As a professional Governess, I feel privileged to be responsible for the welfare, happiness, and education of a child. An impressionable young mind, an inexperienced soul, a developing body is the ultimate opportunity to support parents through the years of challenges and delights.

Selecting someone to become a new member of your family, a person you will trust imperatively, is no ordinary staffing issue.

You consider general criteria, like qualifications and experience, but more than anything, it is a personality fit. I realise this may seem strange, but much like dating, it is an intimate relationship on many levels.

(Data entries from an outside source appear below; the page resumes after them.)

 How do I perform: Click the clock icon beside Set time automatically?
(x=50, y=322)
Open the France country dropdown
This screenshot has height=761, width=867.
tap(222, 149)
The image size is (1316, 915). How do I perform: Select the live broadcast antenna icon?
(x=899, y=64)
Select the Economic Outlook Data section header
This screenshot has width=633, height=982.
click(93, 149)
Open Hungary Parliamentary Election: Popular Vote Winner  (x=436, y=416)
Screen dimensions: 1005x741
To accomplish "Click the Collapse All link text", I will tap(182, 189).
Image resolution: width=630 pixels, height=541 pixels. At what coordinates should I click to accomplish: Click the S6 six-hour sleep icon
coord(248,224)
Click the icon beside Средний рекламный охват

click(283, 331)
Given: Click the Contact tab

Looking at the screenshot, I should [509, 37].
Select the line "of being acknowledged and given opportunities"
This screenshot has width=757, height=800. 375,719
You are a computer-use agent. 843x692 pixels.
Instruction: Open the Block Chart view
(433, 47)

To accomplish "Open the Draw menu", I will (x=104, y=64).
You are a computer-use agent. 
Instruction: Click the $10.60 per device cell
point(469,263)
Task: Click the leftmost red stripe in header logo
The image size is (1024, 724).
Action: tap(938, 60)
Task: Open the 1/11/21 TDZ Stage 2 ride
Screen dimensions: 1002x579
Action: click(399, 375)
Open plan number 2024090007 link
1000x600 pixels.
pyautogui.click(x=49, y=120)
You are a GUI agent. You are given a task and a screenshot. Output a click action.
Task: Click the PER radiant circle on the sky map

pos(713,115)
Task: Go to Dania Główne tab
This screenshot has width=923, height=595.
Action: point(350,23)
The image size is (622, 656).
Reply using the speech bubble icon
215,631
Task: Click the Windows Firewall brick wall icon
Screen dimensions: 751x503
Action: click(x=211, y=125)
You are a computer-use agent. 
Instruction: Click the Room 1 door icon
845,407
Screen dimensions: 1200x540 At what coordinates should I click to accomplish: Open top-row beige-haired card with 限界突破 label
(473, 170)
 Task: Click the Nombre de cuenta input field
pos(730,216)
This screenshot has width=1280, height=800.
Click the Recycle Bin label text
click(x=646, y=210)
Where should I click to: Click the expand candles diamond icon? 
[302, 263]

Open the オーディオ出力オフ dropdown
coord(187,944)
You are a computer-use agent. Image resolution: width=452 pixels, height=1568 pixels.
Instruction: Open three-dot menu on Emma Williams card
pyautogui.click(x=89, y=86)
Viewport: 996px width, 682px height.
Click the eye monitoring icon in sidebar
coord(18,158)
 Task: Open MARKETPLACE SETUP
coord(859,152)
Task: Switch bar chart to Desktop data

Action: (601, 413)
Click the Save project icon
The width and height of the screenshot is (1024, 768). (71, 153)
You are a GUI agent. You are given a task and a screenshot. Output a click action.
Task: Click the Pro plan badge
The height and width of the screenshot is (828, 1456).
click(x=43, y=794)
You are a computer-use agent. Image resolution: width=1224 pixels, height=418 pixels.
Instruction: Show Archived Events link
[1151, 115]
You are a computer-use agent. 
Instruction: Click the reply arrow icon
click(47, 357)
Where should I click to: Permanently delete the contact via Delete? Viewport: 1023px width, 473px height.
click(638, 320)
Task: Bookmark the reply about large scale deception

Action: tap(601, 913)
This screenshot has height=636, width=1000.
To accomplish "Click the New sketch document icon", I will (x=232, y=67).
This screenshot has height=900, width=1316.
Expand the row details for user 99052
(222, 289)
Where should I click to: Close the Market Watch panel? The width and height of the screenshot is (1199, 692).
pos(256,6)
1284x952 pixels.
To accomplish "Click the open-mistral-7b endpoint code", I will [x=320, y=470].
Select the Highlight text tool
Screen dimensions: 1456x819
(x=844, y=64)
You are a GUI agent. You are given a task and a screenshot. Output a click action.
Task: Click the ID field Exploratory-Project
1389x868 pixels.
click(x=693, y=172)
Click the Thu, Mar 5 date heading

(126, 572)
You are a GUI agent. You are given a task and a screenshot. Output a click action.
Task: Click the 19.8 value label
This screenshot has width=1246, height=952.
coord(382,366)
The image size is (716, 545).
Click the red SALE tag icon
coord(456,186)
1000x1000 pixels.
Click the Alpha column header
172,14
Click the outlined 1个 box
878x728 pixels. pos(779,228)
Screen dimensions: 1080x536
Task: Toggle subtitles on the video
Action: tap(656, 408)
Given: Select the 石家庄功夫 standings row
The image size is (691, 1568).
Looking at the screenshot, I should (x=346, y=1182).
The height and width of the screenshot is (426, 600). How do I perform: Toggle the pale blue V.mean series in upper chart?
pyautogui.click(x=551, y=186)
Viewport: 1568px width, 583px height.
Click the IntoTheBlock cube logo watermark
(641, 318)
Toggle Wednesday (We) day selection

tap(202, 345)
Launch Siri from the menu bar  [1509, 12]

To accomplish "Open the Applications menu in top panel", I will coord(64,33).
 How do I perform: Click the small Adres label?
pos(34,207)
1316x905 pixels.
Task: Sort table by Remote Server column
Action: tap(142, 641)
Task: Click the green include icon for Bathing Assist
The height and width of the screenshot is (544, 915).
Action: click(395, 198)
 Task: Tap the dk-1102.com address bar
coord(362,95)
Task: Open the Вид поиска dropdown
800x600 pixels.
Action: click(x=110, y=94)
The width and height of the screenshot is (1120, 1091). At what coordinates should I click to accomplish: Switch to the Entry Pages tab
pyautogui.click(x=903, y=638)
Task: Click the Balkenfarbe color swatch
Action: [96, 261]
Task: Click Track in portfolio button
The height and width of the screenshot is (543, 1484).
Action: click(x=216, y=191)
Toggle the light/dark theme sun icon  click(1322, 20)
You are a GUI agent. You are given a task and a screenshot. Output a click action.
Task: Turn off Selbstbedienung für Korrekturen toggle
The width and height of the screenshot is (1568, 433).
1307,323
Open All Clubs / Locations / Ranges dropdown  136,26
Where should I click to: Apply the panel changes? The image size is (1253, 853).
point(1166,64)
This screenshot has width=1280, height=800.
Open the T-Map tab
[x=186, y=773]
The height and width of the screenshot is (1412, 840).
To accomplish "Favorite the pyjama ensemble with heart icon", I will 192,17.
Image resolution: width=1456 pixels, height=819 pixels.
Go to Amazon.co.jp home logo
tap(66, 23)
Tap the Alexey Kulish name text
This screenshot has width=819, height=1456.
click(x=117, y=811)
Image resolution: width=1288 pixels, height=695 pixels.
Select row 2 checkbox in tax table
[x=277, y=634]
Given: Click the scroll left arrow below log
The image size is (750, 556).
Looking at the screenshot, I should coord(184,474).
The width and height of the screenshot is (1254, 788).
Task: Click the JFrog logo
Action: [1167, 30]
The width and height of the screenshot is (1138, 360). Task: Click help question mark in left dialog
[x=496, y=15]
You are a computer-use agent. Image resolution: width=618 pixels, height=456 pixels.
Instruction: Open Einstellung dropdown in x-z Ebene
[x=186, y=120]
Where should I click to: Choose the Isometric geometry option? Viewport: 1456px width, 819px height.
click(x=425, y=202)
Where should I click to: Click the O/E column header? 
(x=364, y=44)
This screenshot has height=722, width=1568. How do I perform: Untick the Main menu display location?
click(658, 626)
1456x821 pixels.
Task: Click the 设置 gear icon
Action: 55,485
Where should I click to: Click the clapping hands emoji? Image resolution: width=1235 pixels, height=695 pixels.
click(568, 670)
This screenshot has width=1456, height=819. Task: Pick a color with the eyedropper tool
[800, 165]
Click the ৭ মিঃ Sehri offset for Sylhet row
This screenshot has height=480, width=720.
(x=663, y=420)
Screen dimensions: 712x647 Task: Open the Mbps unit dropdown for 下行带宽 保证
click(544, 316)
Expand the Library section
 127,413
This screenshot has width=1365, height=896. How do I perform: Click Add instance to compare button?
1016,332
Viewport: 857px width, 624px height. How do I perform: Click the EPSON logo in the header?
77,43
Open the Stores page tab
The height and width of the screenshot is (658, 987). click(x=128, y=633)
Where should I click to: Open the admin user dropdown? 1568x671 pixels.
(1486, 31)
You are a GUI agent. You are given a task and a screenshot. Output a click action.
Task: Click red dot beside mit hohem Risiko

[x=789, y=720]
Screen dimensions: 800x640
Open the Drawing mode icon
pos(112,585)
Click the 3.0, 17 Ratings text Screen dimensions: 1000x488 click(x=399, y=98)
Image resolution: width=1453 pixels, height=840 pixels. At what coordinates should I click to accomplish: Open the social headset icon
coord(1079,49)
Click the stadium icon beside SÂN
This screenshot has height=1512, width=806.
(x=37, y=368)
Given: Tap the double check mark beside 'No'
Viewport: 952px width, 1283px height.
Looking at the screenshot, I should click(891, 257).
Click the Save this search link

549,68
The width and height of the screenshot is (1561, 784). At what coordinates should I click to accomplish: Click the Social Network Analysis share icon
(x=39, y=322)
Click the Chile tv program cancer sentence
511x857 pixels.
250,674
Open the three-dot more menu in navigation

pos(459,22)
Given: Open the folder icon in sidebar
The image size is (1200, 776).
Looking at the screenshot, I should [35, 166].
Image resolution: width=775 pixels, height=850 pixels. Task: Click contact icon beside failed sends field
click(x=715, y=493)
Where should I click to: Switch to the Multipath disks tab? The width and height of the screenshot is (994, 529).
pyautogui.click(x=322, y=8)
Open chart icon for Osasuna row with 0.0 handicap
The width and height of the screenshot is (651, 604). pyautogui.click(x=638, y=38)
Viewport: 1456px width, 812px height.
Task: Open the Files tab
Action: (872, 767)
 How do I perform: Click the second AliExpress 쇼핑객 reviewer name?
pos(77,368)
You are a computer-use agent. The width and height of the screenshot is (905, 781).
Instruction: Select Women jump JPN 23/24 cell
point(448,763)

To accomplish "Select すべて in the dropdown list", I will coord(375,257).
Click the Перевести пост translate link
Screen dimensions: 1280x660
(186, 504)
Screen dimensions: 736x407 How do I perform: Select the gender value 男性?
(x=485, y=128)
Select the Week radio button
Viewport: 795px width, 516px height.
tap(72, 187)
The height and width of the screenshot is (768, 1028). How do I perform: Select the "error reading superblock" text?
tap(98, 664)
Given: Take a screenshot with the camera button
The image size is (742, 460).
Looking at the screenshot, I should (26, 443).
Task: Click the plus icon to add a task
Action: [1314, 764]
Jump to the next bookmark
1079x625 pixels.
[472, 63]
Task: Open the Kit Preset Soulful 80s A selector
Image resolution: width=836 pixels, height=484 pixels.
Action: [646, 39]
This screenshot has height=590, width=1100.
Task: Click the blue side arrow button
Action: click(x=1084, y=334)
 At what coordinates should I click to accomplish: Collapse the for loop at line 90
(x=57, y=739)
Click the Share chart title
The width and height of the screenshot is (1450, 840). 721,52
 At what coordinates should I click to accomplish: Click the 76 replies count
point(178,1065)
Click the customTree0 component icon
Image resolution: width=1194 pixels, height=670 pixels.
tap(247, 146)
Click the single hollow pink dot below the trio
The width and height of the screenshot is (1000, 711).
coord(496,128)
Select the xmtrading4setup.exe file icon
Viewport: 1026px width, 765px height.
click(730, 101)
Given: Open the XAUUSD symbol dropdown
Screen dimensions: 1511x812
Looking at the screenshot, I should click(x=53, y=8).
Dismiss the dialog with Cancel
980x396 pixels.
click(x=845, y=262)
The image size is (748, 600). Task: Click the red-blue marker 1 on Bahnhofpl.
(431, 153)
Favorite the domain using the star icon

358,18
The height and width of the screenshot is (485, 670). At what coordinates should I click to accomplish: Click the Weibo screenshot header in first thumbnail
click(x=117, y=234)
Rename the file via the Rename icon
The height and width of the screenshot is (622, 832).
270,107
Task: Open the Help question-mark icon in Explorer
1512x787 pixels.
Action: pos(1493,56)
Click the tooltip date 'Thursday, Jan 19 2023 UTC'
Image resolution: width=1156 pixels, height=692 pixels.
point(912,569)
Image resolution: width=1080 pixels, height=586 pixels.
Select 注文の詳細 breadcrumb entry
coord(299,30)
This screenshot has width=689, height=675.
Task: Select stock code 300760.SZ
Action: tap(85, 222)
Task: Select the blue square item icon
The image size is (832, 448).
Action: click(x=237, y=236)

Jo Macartney, one of the Recruitment Consultants at The Lady Recruits, at The Lady Magazine, tells me that many families find it difficult to articulate their ideal match. “I help guide them by asking about routines, their child’s likes/dislikes, and all manner of personal questions to create a clear picture of who they are”. The easy part is age, skills, etc, and I encourage parents to consider candidates who don’t always tick all of the boxes, however, for other reasons would complement their parenting and lifestyle”.

I know this to be true. I have been told by an employer I was chosen not because I had a childcare qualification (I studied Business at University), rather, my philosophy on child development and ability to convey to them I would always have the interest of their child as my highest priority.

I also believe the fundamental ingredients of love, lots of cuddles, intelligence, and a healthy dose of common sense is necessary. And humour. Lots of it.

I once ran out of nappies and thought I could wing it for the drive home. However, Master R’s toilet habits did not coincide with my calculations and I found myself in a busy car park stripping his clothes as it was more than a gentle wee that had exploded from his body.

I managed to fashion an improvised nappy from a small towel I kept in the car and sang songs about “pooey” boys, and “smelly” bottoms to distract him from the discomfort of being buckled in a child seat almost naked. We survived. And sometimes that is all a nanny, and a parent, can hope for.

The variables of working with children are almost infinite so if you think more openly you might just find a special nanny with imagination and creativity with whom your child may have a magical relationship for life.